聞いてヘルコフとイクトも、ごちゃごちゃした魔法陣が、異常なものだと理解する。
「こりゃ、セフィラ以外に使えそうにないな。まぁ、使う奴もいないか」
「炉に刻むのは、これともまた違う形とは言え、使用に不安があるが」
「さすがにこのまま無理ですし、安全装置は一応つけてますから」
ウェアレルが暴発防止の術式を組み込んでると話す間に、セフィラは淡々と術式を動かして魔法陣に魔力を注ぐ。
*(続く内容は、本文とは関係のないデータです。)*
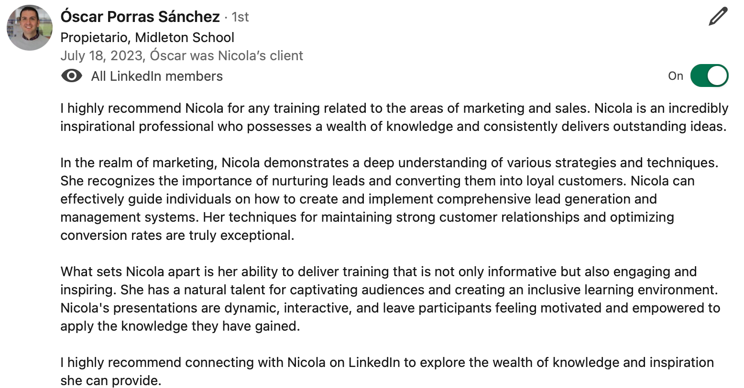Click the green part of the On switch
This screenshot has width=744, height=388.
click(x=699, y=76)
段階的に動かすのは、僕が器機のスイッチを入れるようイメージしたから。
けっこうこれが結界っていう術の中で魔法を作動させる構造に合った。
「術式の発動を確認。…………停止しました」
「早!? え、不発?」
「いえ、そうですね。炉と違って熱する時間はないですし、結果は全てが起動して発動すれば終わり。これで問題ないはずです」
ウェアレルに言われて、術式が魔力を放出してしまって鎮静化するのを待つ。
排熱を待つような間も、光の中にあるフラスコに変化は見られない。
そうして光が収まって手に取り、みんなで覗き込んでも変わらない靄だった。
「あー、これじゃ変化があったとしてもわかんないね。次は種でもおいてみようか? …………って、あれ、今靄が明滅した?」
僕が喋るのに合わせて、靄が明滅してる。
それはセフィラが喋り出したころのような反応だ。
慌てて色々喋りかけてみたけど、声に反応して明滅するだけで喋り出しはしない。
「うわ、ずっと調べて何もわからないし何も変わらなかったのに、ここに来て初めての前進だ。…………生命を扱えるかもしれない魔法陣に反応して変わるってことは、この靄、少なくとも生き物に近い何かって考えていいのかな?」
「アーシャさま、それはさすがに早計です。逆に無生物に生物のような反応を起こす可能性もありますから、次は確かな生物を使うべきでしょう」
ウェアレルが先生らしく止めるけど、靄が明滅してからずっと尻尾が毛羽立ってる。
ヘルコフとイクトもようやく変化を見せた靄に警戒ぎみだ。
ただ残念ながら、今回作った魔法陣ではこれ以上の変化はなく。
錬金炉を造るか、魔法陣を試すか、セフィラ誕生のための道筋でようやくできた選択肢だった。